Job Arrays & Cost Optimization

Techniques to optimize SLURM workloads for cost efficiency

This page covers techniques to reduce costs when running SLURM workloads on AWS.

For basic job submission and job arrays, see SLURM Quick Start.

Cost-Saving Strategies

Right-Size Your Jobs

Over-requesting resources wastes money. Use seff after jobs complete to check actual usage:

seff <job_id>

If memory utilization is low (e.g., 2 GB used out of 7 GB requested), use a smaller instance next time. A cpu2mem4 instance costs half as much as cpu2mem8.

Use Job Arrays for Batch Processing

Job arrays allow multiple jobs to share instances efficiently. For example, 4 jobs requesting 7GB each can share 2 instances of cpu2mem16 (16GB per instance), rather than each job spinning up its own instance.

See Job Arrays for usage examples.

Avoid --exclusive Unless Necessary

The --exclusive flag reserves the entire node for your job, even if you only use a fraction of its resources. Only use this when your workload truly requires all CPUs and memory on a node.

Storage Performance Considerations

The shared Lustre storage system has 3,000 MB/sec throughput by default (can be increased at higher cost).

The I/O Bottleneck Situation

When many compute nodes read/write simultaneously, storage can become a bottleneck:

Example: 1,000 nodes reading a 1,000 MB file simultaneously:

  • Total throughput: 3,000 MB/sec / 1,000 nodes = 3 MB/sec per node
  • Time to read: 1,000 MB / 3 MB/sec = ~333 seconds (5+ minutes)

Comparison: Single node reading the same file:

  • Time to read: ~1 second (with 12.5 Gbps network)

Option 1: Stagger Job Starts

Instead of starting all jobs at once, stagger them with delays:

# Start jobs with 30-second intervals
for i in {1..100}; do
    sbatch my_job.sh
    sleep 30
done

This gives each node time to read data before the next job starts, reducing contention and often improving total runtime despite the staggered start.

Option 2: Slurm Array Operation

Another solution based on SLURM --array option, which gives strict control onto resources requested:

# limit the number of simultaneously running tasks from this job array to 4.
--array=<start>-<end>%4

Multi-step pipeline with various resources request

Multi-step pipelines may have very different resources requirement in each step, e.g., genotyping, as htslib supports multi-threading, while GATK4’s multithreading is still in its beta, and looks won’t be in official release in foreseeable future, e.g. ApplyBQSRSpark; or different steps takes very different amount of RAMs.

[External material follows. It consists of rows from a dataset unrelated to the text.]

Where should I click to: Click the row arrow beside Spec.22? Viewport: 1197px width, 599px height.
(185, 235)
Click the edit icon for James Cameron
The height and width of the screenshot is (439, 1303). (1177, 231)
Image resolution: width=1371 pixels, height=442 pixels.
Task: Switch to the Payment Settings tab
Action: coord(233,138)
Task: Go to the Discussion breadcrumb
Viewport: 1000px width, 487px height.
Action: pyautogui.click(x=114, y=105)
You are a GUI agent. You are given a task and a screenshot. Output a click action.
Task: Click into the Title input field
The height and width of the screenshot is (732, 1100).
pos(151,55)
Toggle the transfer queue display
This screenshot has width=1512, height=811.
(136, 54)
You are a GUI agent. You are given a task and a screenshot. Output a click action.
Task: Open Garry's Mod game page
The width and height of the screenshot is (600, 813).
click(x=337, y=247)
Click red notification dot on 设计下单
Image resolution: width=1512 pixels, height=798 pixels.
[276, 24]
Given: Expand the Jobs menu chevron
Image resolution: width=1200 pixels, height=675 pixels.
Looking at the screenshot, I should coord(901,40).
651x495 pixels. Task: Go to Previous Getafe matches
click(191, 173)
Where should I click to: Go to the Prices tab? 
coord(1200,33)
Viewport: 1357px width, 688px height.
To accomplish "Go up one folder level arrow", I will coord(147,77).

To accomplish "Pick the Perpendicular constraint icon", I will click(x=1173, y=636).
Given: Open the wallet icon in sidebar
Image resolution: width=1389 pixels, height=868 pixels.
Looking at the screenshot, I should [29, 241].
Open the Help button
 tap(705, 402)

Users can split them into multiple scripts and specify the dependency from SLURM’s --dependency option, which is powerful and fully compatible with --array:

# In this example, we suppose the array job id is 1-1 corresponding to each individual sample
alignmentID=$(sbatch --parsable --array=<your-job-array> bwa_mem.sh)
#echo "Alignment Job-Array ID: ${alignmentID}"
genotypingID=$(sbatch --parsable --array=<your-job-array> --dependency=aftercorr:${alignmentID} GATK_part.sh)
#echo "Genotyping Job-Array. ID: ${genotypingID}"
cleaningID=$(sbatch --parsable --array=<your-job-array> --dependency=aftercorr:${genotypingID} cleaning.sh)
#echo "Cleanng Job-Array. ID: ${cleaningID}"